[Start of Attachment]

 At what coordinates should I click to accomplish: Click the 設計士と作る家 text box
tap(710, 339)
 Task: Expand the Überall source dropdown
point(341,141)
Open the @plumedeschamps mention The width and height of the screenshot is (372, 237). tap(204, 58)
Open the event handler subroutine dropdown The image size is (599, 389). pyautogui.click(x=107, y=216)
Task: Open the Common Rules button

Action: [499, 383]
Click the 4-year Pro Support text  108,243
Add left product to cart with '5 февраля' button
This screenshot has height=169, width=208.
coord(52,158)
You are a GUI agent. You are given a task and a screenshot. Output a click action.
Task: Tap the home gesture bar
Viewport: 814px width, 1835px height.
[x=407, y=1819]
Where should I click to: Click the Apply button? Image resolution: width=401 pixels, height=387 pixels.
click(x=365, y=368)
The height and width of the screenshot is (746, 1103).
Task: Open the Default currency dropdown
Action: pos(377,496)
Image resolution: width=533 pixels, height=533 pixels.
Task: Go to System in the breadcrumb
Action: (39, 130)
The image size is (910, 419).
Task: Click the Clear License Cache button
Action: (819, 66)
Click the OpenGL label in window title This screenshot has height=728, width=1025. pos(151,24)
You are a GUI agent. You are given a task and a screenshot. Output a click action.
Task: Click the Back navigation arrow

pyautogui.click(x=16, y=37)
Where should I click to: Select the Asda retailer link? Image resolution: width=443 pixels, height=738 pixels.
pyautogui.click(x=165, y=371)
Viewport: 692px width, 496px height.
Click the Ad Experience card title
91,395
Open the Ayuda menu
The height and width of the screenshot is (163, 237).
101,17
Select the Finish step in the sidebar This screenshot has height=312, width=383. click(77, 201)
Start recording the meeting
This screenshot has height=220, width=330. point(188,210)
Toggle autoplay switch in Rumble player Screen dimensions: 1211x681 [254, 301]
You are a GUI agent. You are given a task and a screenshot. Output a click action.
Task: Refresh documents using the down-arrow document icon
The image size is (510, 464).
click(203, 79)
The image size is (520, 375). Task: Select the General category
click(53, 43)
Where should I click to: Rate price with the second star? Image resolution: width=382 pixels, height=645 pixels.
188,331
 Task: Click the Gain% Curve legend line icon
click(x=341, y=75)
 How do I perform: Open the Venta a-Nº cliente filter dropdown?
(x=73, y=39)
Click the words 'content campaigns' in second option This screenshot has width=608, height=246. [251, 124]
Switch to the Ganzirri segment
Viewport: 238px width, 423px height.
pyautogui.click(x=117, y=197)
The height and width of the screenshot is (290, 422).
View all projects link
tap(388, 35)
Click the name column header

[End of Attachment]

> [BRIEF]: Give back exactly the lines from the one that contains "The image size is (520, 375)." to the end of the data above, both of those lines included.

> [THE COMPLETED TASK]:
The image size is (520, 375). Task: Select the General category
click(53, 43)
Where should I click to: Rate price with the second star? Image resolution: width=382 pixels, height=645 pixels.
188,331
 Task: Click the Gain% Curve legend line icon
click(x=341, y=75)
 How do I perform: Open the Venta a-Nº cliente filter dropdown?
(x=73, y=39)
Click the words 'content campaigns' in second option This screenshot has width=608, height=246. [251, 124]
Switch to the Ganzirri segment
Viewport: 238px width, 423px height.
pyautogui.click(x=117, y=197)
The height and width of the screenshot is (290, 422).
View all projects link
tap(388, 35)
Click the name column header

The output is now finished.